Slate Forums › Support › Animating local transform?
I’m animating an object with nested transforms, each of which can rotate. It seems that the existing transform rotation actions always rotate to world rotation, rather than local rotation? Is there any way to apply local rotation? Or do I need to make my own track for that?
Also, rotation is behaving a bit weird. If I use a RotateTo (-10, 0, 0), then right after I use RotateTo(20, 0, 0), it’s rotating 330 degrees around to 20, rather than taking the shorter rotation. Is there some way to control rotation direction?
Hello,
Hmm.. Are you refering to keyframing/animating transform in an “Animate Properties” clip, or a “Properties Track”?

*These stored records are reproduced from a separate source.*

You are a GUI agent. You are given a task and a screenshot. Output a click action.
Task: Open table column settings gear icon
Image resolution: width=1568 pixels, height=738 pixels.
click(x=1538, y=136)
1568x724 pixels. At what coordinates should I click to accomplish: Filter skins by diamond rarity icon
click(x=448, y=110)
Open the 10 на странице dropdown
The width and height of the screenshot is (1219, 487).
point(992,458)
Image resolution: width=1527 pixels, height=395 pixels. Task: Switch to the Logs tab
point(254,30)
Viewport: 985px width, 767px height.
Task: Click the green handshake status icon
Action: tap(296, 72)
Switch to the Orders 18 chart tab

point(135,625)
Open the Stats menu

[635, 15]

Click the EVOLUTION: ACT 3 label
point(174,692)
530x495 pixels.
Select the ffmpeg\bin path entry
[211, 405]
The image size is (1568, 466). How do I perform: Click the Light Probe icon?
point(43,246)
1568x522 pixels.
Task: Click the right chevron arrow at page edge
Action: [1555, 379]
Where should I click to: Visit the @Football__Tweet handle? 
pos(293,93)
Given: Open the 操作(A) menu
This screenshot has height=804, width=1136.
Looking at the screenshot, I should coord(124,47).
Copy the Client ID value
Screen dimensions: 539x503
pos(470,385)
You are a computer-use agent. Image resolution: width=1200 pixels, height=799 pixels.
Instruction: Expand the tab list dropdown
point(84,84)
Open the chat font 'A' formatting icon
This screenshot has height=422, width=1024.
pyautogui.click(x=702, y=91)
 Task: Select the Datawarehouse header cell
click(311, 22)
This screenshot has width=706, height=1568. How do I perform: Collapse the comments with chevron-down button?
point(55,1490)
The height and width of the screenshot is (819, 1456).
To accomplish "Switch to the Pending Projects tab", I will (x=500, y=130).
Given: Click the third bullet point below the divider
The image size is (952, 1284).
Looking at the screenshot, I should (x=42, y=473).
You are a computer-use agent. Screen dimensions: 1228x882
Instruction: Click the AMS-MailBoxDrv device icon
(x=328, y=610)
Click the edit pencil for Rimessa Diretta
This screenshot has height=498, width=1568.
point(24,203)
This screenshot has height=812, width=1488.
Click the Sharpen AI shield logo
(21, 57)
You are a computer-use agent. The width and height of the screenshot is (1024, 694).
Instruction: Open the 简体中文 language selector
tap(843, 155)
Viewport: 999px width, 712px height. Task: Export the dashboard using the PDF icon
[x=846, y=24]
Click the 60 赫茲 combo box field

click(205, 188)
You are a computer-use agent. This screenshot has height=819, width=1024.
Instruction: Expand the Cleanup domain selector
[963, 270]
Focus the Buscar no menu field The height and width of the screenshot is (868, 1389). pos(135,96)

If so, all transforms (and child transforms) are animated in their Local Coordinates (localPosition, localRotation).
Or, are you refering to the pre-made clips found under the “Transform” category, like “Rotate By” and “Rotate To”?
Let me know.
Thanks!
Join us on Discord: https://discord.gg/97q2Rjh
I was initially using Slate.ActionClips.RotateTo in a Transform track, but found it was setting ‘eulerAngles’. So I made a copy of this, named it LocalRotateTo, and started setting localEulerAngles. So that addresses my initial concern that I wanted to be able to set local rotation instead of world rotation.
As for the second issue, here’s a simple test case: Put an object in a room, and set its “X” rotation to 10. (So, it’s looking down a little.) Using a RotateTo clip to rotate to (0,0,0), and you’ll see that the x rotation goes from 10 to 0 as expected. Now, change the object’s initial rotation to -10 instead, and run the animation again. This time, the RotateTo considers the rotation to be -350 (if you look at what gets sent into Vector3.LerpUnclamped). The RotateTo clip then lerps from 350 to 0, causing the object to do a backflip to get back to 0. I’m not sure there’s much to be done about that, though, aside from making Quaternion versions of the Rotate scripts (which I’m thinking of doing myself.)
I played around with this a bit more. The issue is that Lerp just does plain old math, without any concern for the different ways Vector3s can be equivalent. So, (180,0,0) is the same as (-180,0,0), but will produce different lerp results when used as the Start or End of a Lerp.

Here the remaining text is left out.